Create a local environment with development tools:

```powershell
uv sync --extra dev
```

Common checks:

```powershell
uv run ruff check .
uv run ruff format --check .
uv run basedpyright
uv run pytest -q
uv run python tools\generate_api_docs.py --check
```

Generate local API reference HTML with:

```powershell
uv run python tools\generate_api_docs.py
```

Build source and wheel distributions locally:

```powershell
uv build
```

The `oracle`-marked CFG tests lazily cache ASM 9.7.1 test jars under `.pytest_cache\pytecode-oracle` and also honor manually seeded jars in `tests\resources\oracle\lib`. If `java`, `javac`, or the ASM jars are unavailable, that suite skips without failing the rest of the test run.

## Release automation

PyPI releases are published from GitHub Actions by pushing an immutable `v<version>` tag that matches `project.version` in `pyproject.toml`. The release workflow reruns validation on the tagged commit, builds both `sdist` and `wheel` with `uv build`, and publishes from the protected `pypi` environment via PyPI Trusted Publishing.

Release procedure:

```powershell
# 1) bump project.version in pyproject.toml
uv run ruff check .
uv run ruff format --check .
uv run basedpyright
uv run pytest -q
uv run python tools\generate_api_docs.py --check

git commit -am "Bump version to X.Y.Z"
git push origin master
git tag vX.Y.Z
git push origin vX.Y.Z
```

The release workflow rejects tags that do not match `project.version`. Treat release tags as immutable: if a tag or published artifact is wrong, bump to a new version and publish a new tag instead of force-pushing the old one.
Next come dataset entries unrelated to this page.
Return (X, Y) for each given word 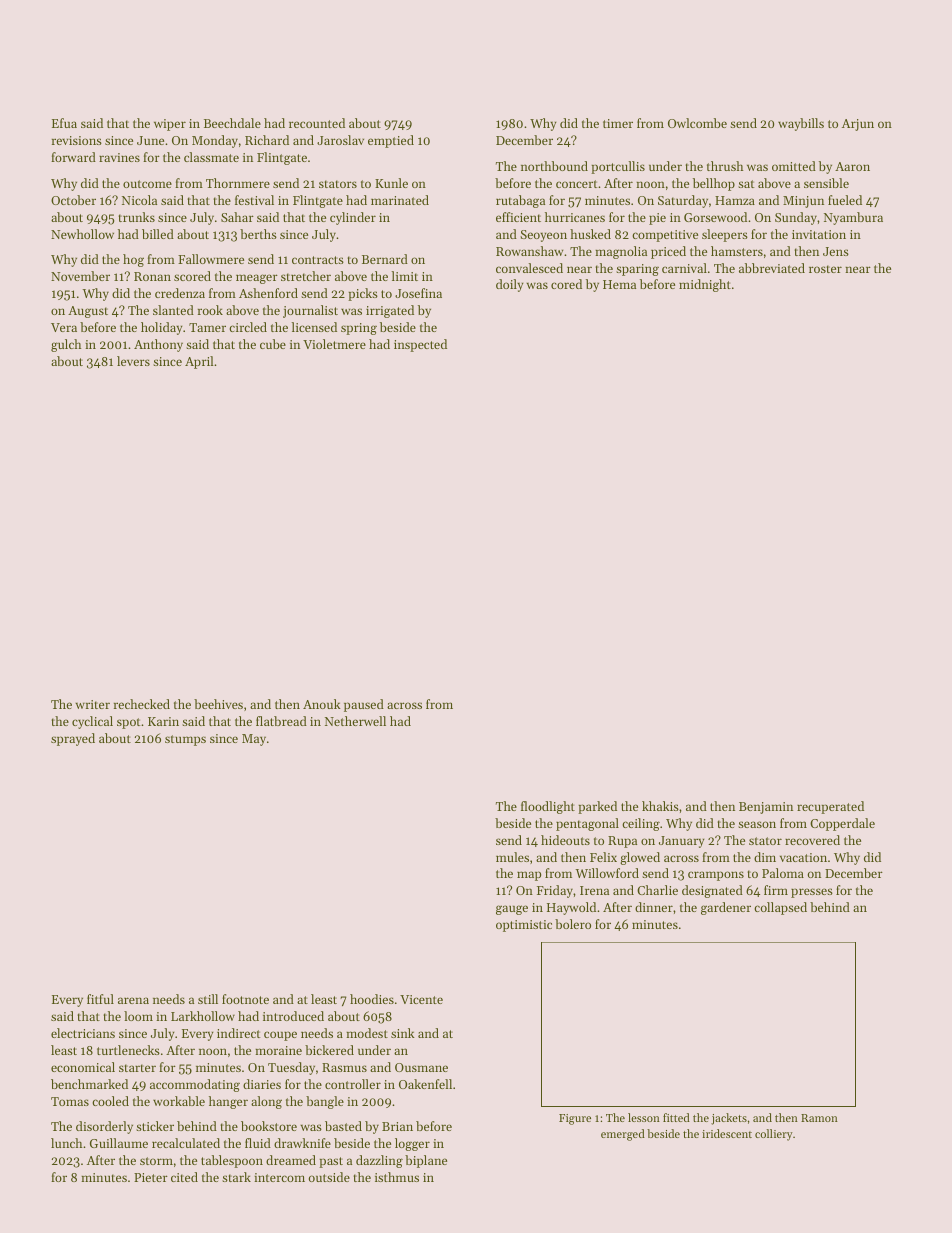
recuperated (830, 807)
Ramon (819, 1118)
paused (364, 705)
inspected (420, 345)
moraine (278, 1050)
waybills (801, 124)
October (73, 200)
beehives (218, 704)
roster (825, 269)
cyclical (92, 722)
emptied (391, 141)
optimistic (524, 926)
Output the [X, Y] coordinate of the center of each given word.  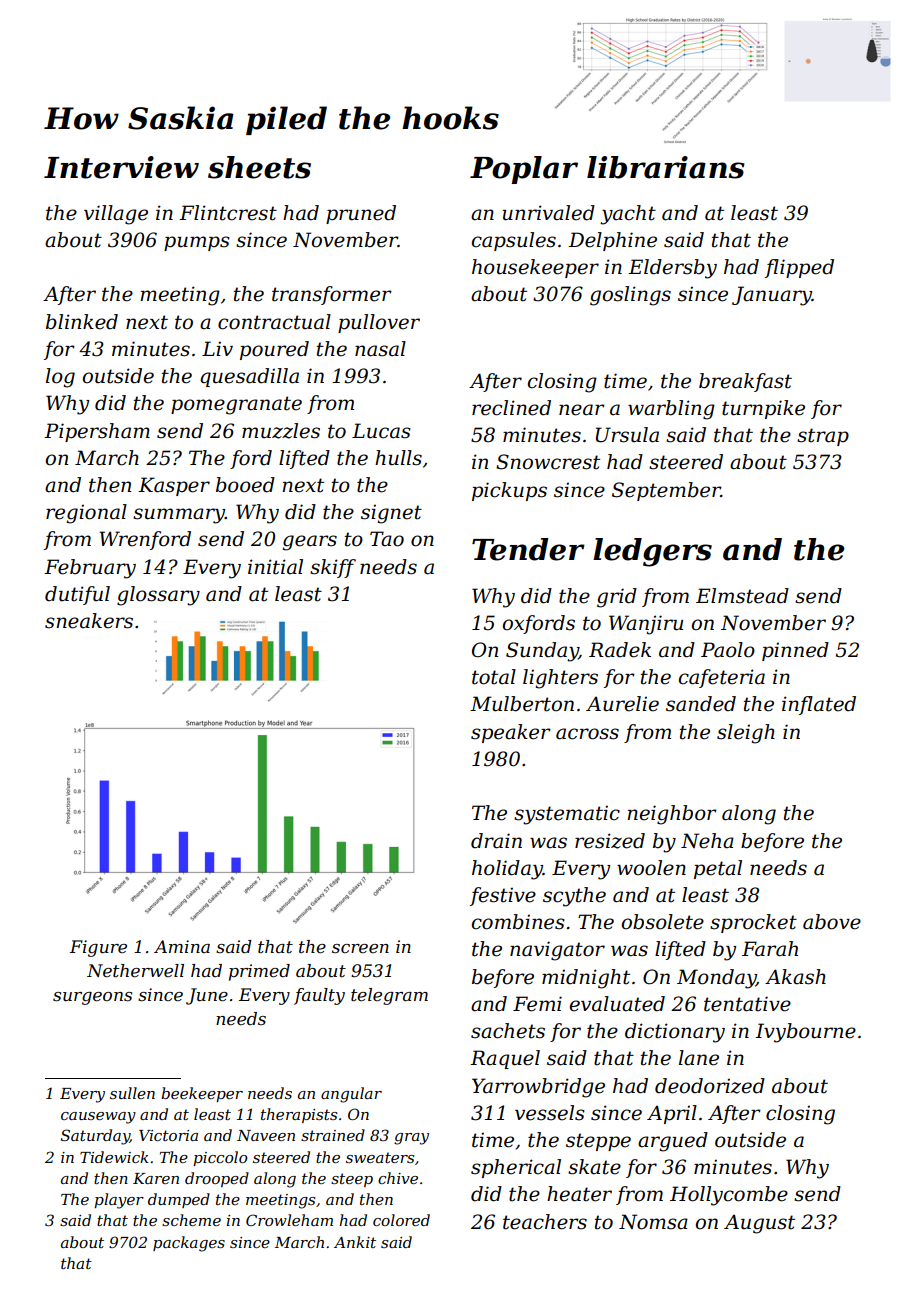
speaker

If the workflow fails before the publish step because of environment approval or a transient PyPI issue, rerun the workflow for the same tag instead of moving the tag.

## Repository utilities

`run.py` is a manual smoke-test helper that parses a JAR file, writes pretty-printed parsed class structures under `<jar parent>\output\<jar stem>\parsed\`, and writes class-model-derived rewritten `.class` files plus copied resources under `<jar parent>\output\<jar stem>\rewritten\`.

Example:

```powershell
uv run python .\run.py .\path\to\input.jar
```

The script prints read, parse, lift, write, and rewrite timings plus class and resource counts to stdout.